One of its popular synthetic hosts is Vivian Steele, an AI celebrity gossip columnist with a sassy voice and a sharp tongue. “I am indeed AI-powered — which means I’ve got receipts older than your grandmother’s jewelry box, and a memory sharper than a stiletto heel on marble. No forgetting, no forgiving, and definitely no filter,” the AI discloses itself at the start of the podcast.
“We’ve kind of molded her more towards what the audience wants,” said Katie Brown, chief content officer at Inception Point, who helps design the personalities of the AI podcasters.
Inception Point has built a roster of more than 100 AI personalities whose characteristics, voices and likenesses are crafted for podcast audiences. Its AI hosts include Clare Delish, a cooking guidance expert, and garden enthusiast Nigel Thistledown.
The technology also makes it easy to get podcasts up quickly. Inception has found some success with flash biographies posted promptly in connection to people in the news. It uses AI software to spot a trending personality and create two episodes, complete with promo art and a trailer.

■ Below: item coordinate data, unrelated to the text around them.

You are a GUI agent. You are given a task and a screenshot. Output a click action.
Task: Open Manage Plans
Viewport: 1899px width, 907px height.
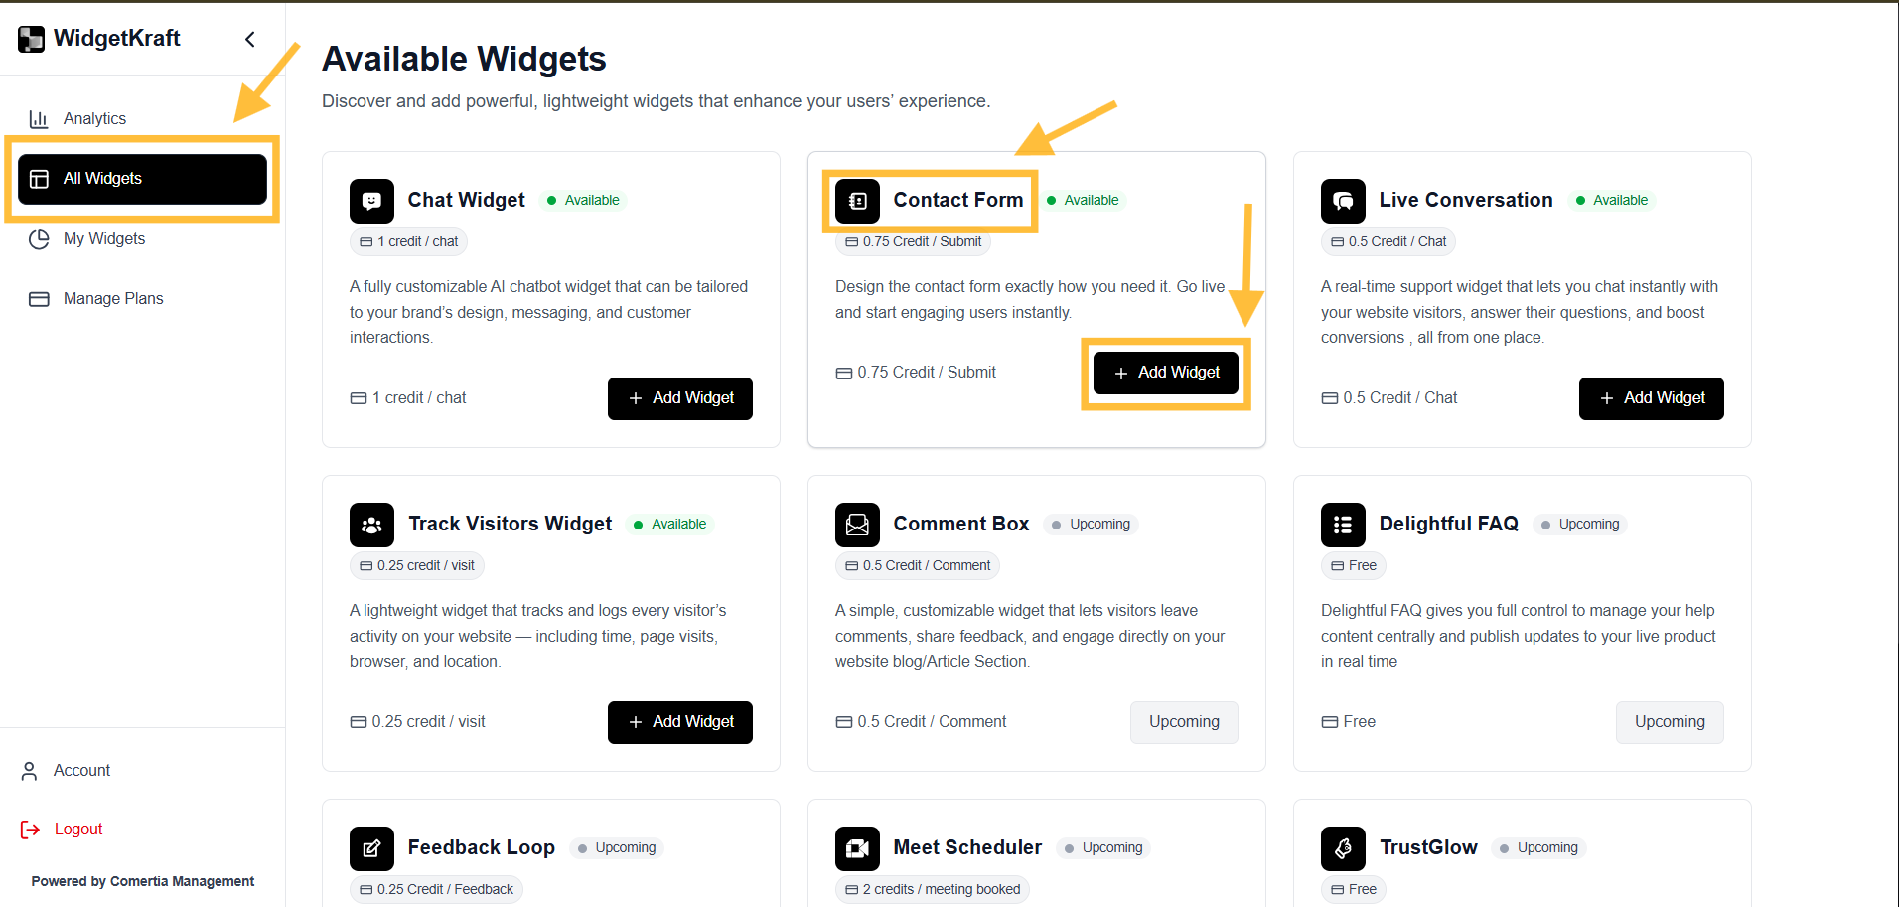click(112, 298)
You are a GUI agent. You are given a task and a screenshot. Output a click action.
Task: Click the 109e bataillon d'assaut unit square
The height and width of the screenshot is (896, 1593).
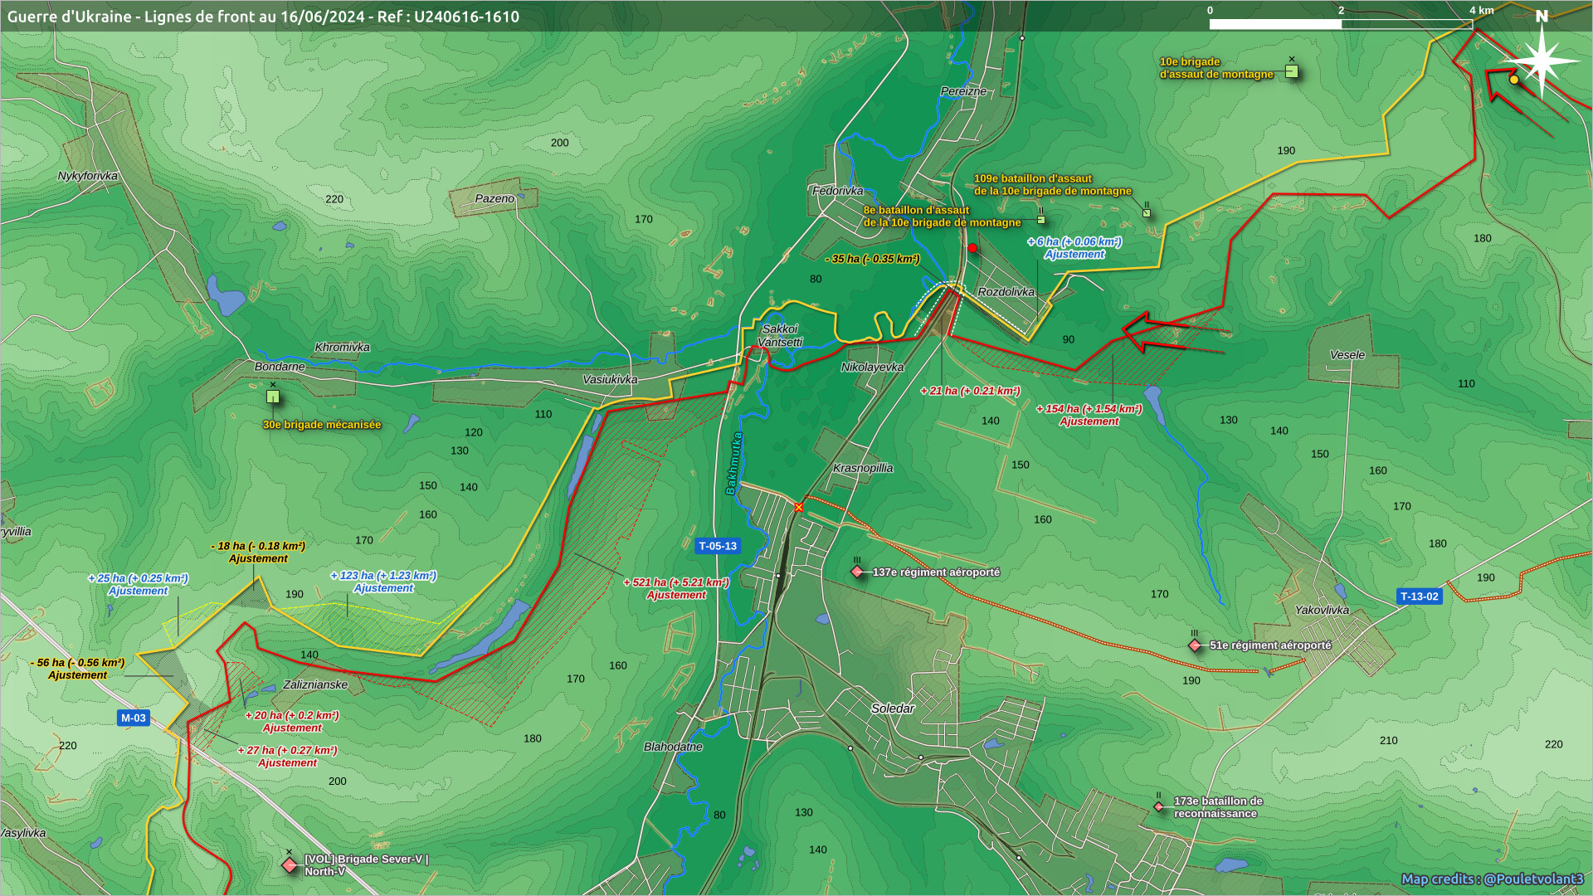point(1147,213)
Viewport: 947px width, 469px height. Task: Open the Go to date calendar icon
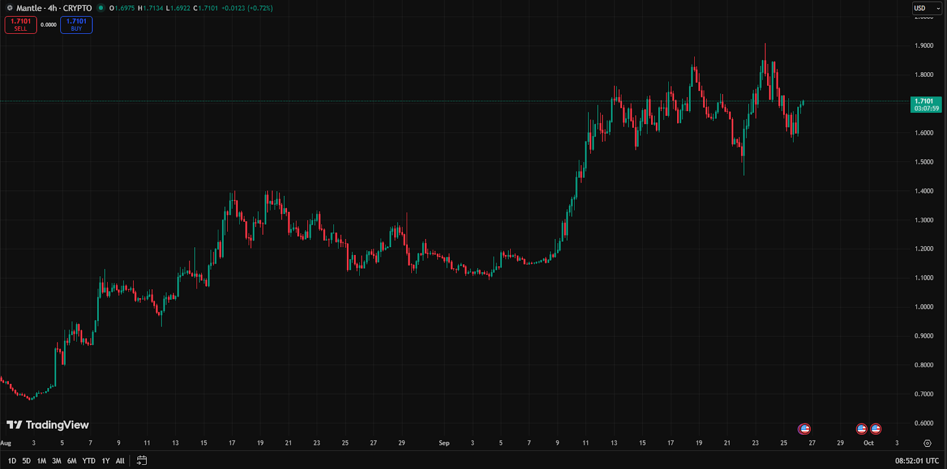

When Charlie Kirk was shot, its AI immediately created two shows called “Charlie Kirk Death” and “Charlie Kirk Manhunt” as a part of the biography series.
“We were able to create all of that content, each with different angles, pulling from different news sources, and we were able to get that content up within an hour,” Wright said.
Speed is key when it comes to breaking news, so its AI podcasts reached the top of some charts.
“Our content was coming up, really dominating the list of what people were searching for,” she said.
Across Apple and Spotify, Inception Point podcasts have now garnered 400,000 subscribers.